The head of the school has been determined, a longtime ACE employee Alexandria Spry, who’s been involved in the start of other charter schools in the past with ACE.

Schwenk said he other leaders for ACE will begin to secure a location for the school, which according to their application would be in East Jackson.

This came after a conversation between Schwenk and Jackson-Madison County Schools Superintendent Marlon King in February in which King asked him if he’d be willing to put a school inside the building at either Isaac Lane or Jackson Careers and Technology.

According to Schwenk, he’s open to continuing that conversation with King if he’s open to that, but Schwenk said when he tried to resume that conversation later this year with King that King “pulled back on that.”

For JMCSS, King said in a phone interview Friday morning that the district is exploring other legal options available to them.

“We’re going to have legal counsel from outside the school district and see what we can do,” King said, adding that he plans to have a special called school board meeting so the board members can meet in executive session with that lawyer to determine their options for next steps. “We’re looking at possibilities at filing an injunction or an appeal to have an attorney look at this process and see if how it was carried out was legal.”

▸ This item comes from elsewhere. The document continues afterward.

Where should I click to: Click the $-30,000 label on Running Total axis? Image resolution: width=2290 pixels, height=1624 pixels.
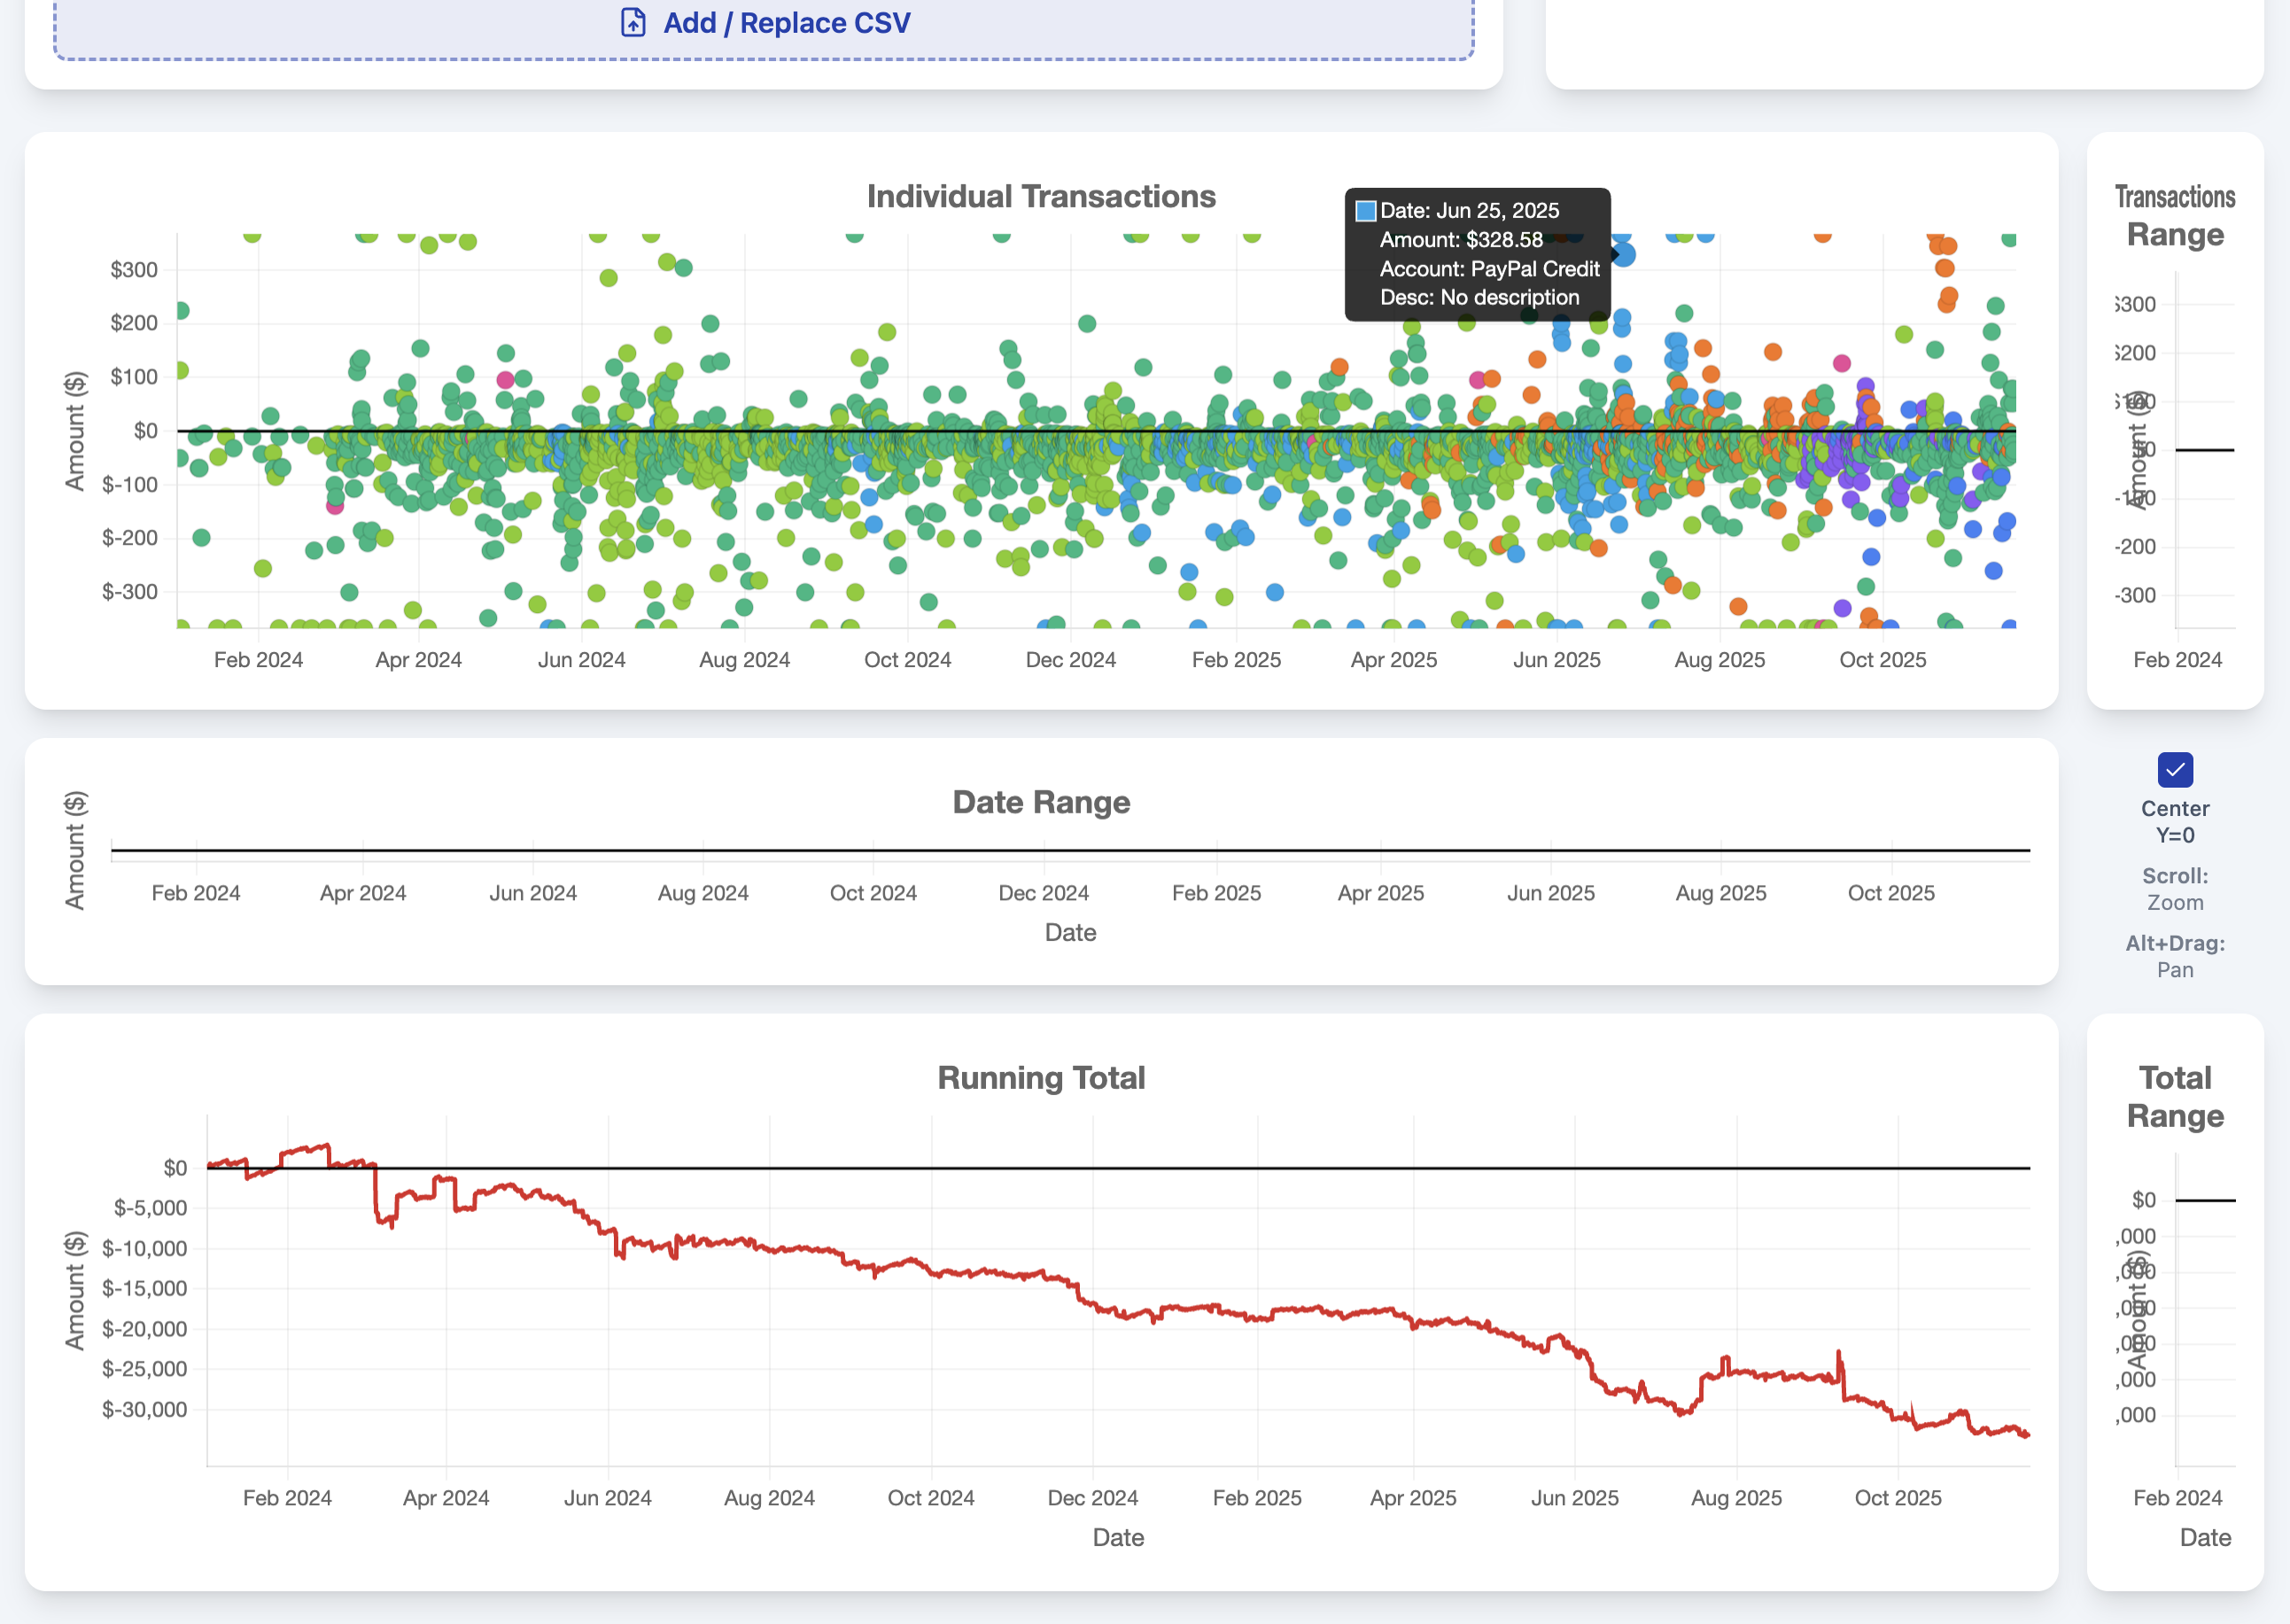[144, 1410]
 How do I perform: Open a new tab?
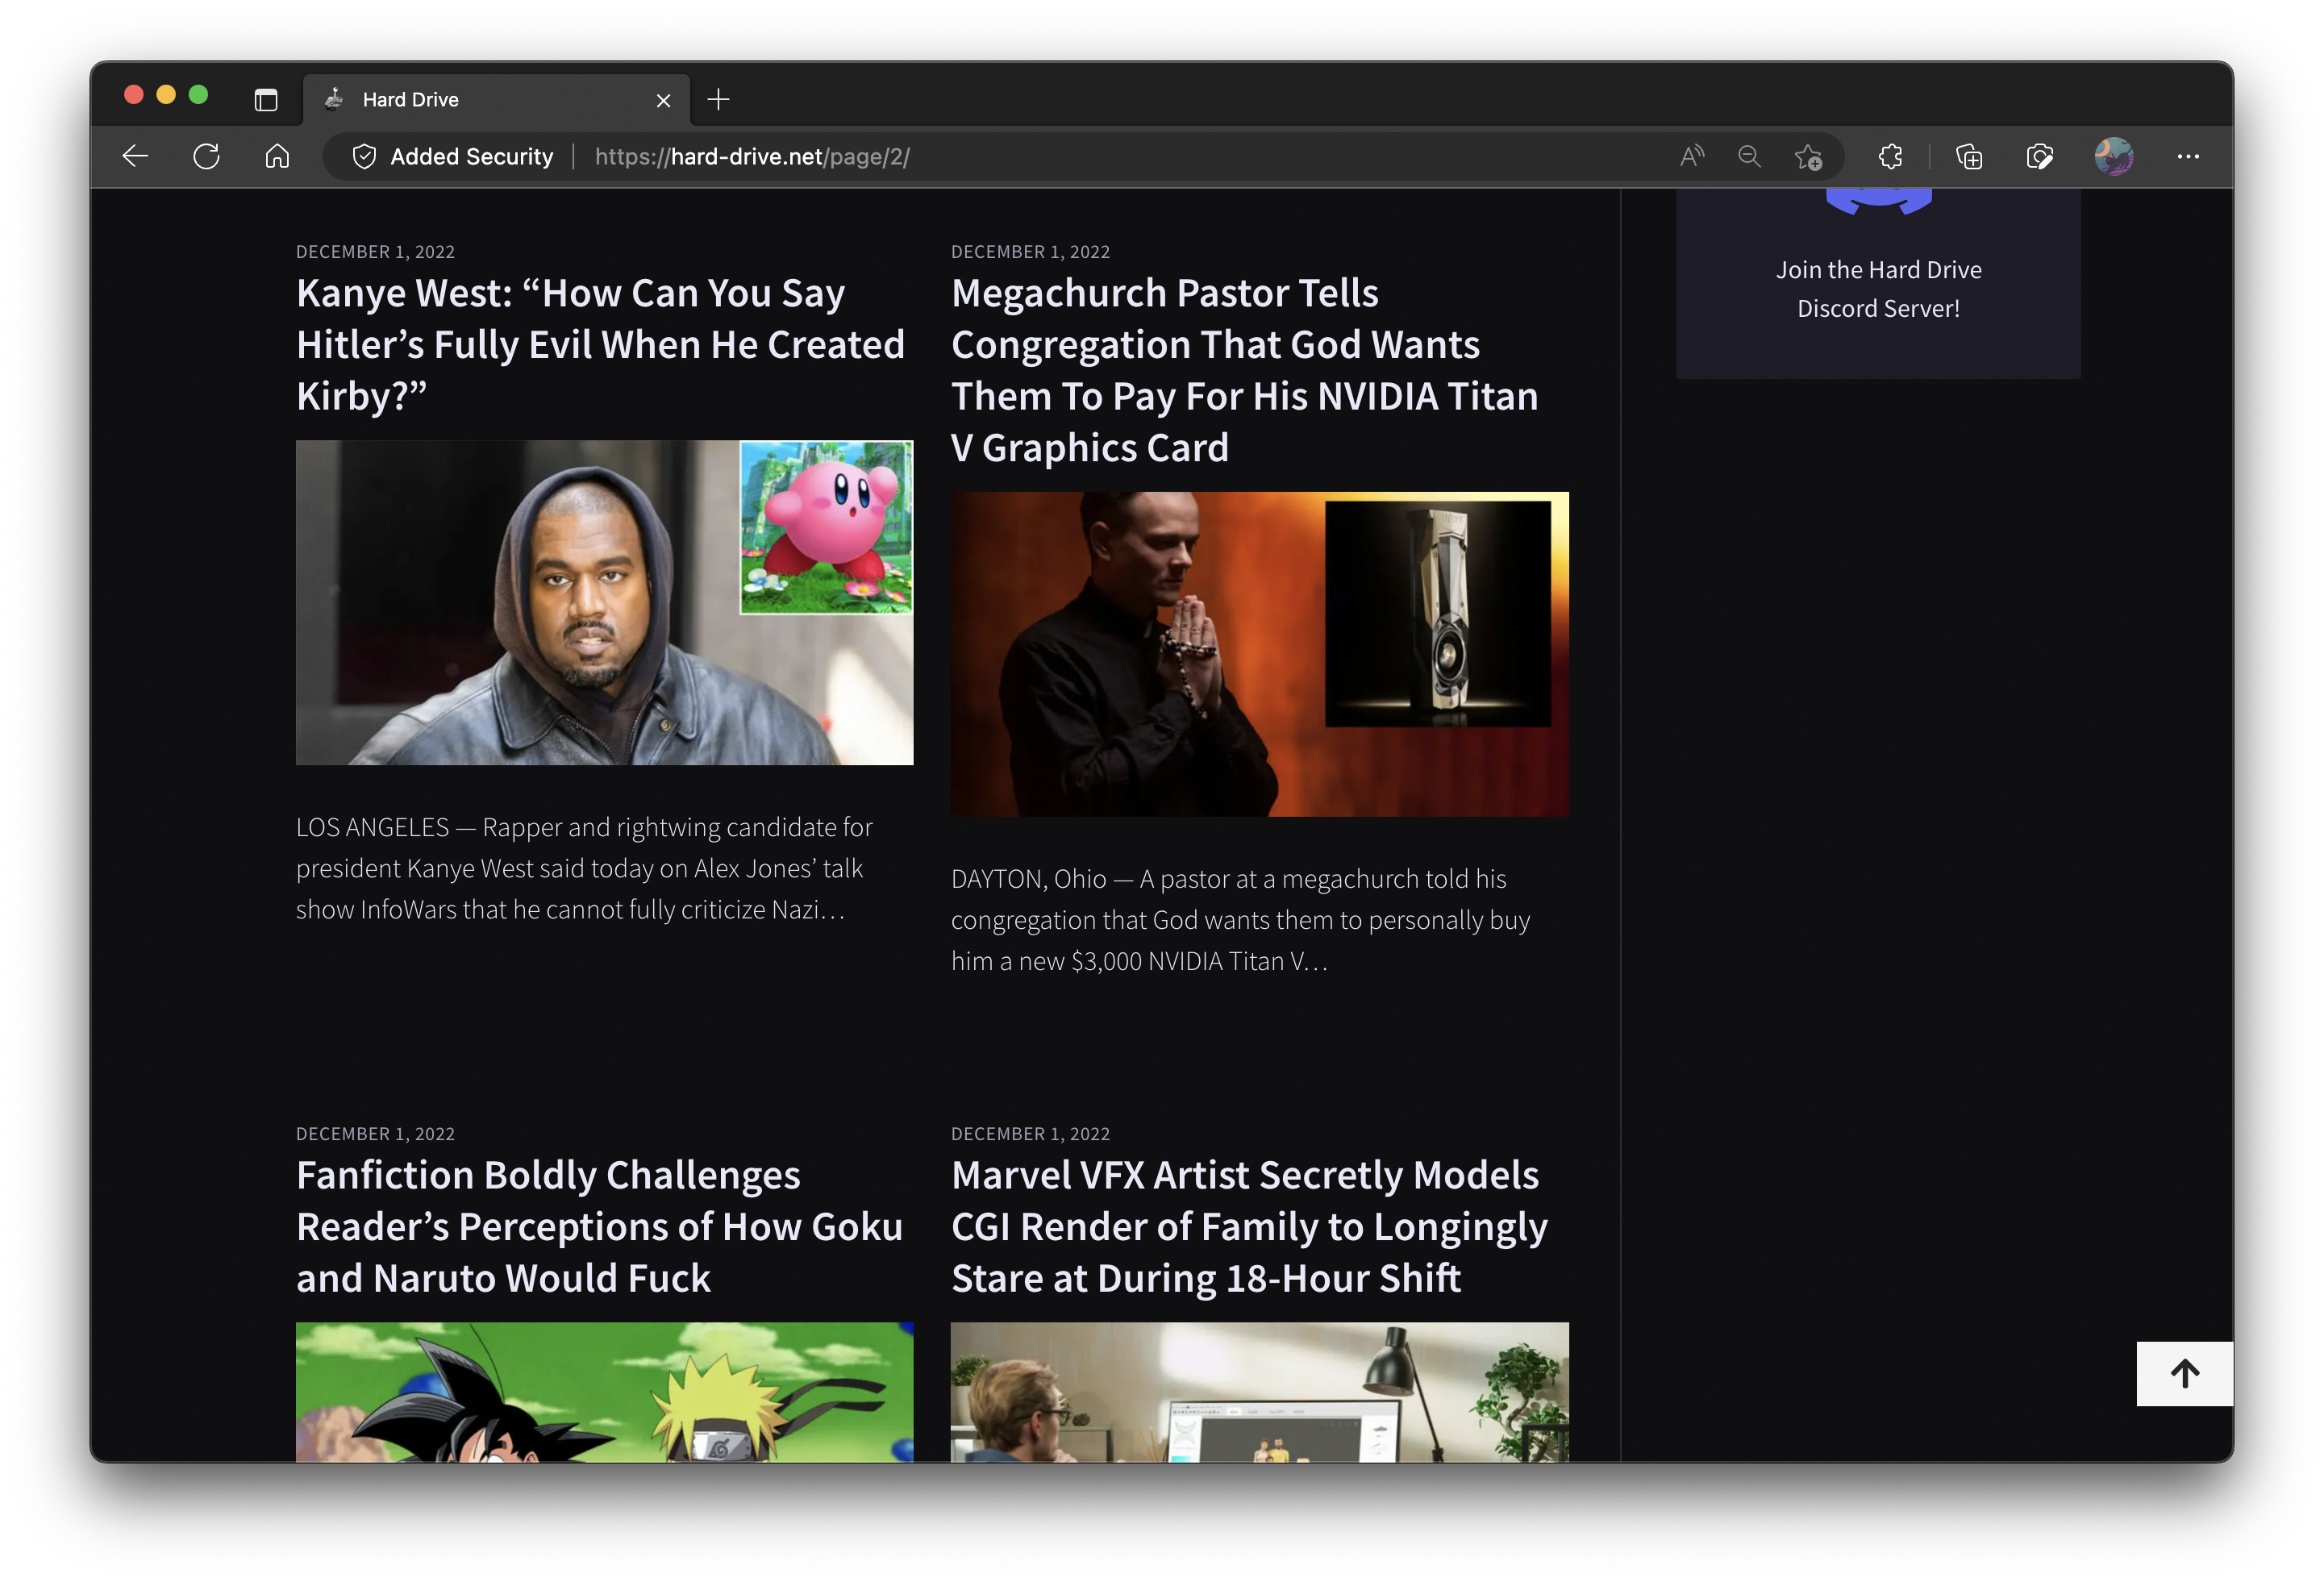pyautogui.click(x=718, y=99)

The Board’s next scheduled meeting is Oct. 19 after fall break this week, but King said he wants to have that meeting sooner than Oct. 19.

“This is not something we need to wait around on,” King said. “Because the process of how this happened in the hearing [Thursday] and how we were penalized for not being there in person when we did our part in having our voice heard before the Commission voted.”

JMCSS had two options on Thursday for the Commission meeting in Nashville – send a representative to speak to the Commission in which he or she would have a maximum of two minutes to speak or to send a one-page written response to the Commission.

JMCSS opted to send the written response.

Members of the Commission expressed on multiple occasions during the meeting that they wished JMCSS had a representative there so they could ask questions, but Commission Executive Director Tess Stovall told the Commissioners that asking questions isn’t allowed in their meeting rules, so that wouldn’t have been an option.

“That process typically begins in November or December of the year before the school is scheduled to open,” Schwenk said. “And we intend to open in August of 2025, so that means she’ll start in November of next year with advertising and marketing campaigns and getting the word out that we’re hiring.”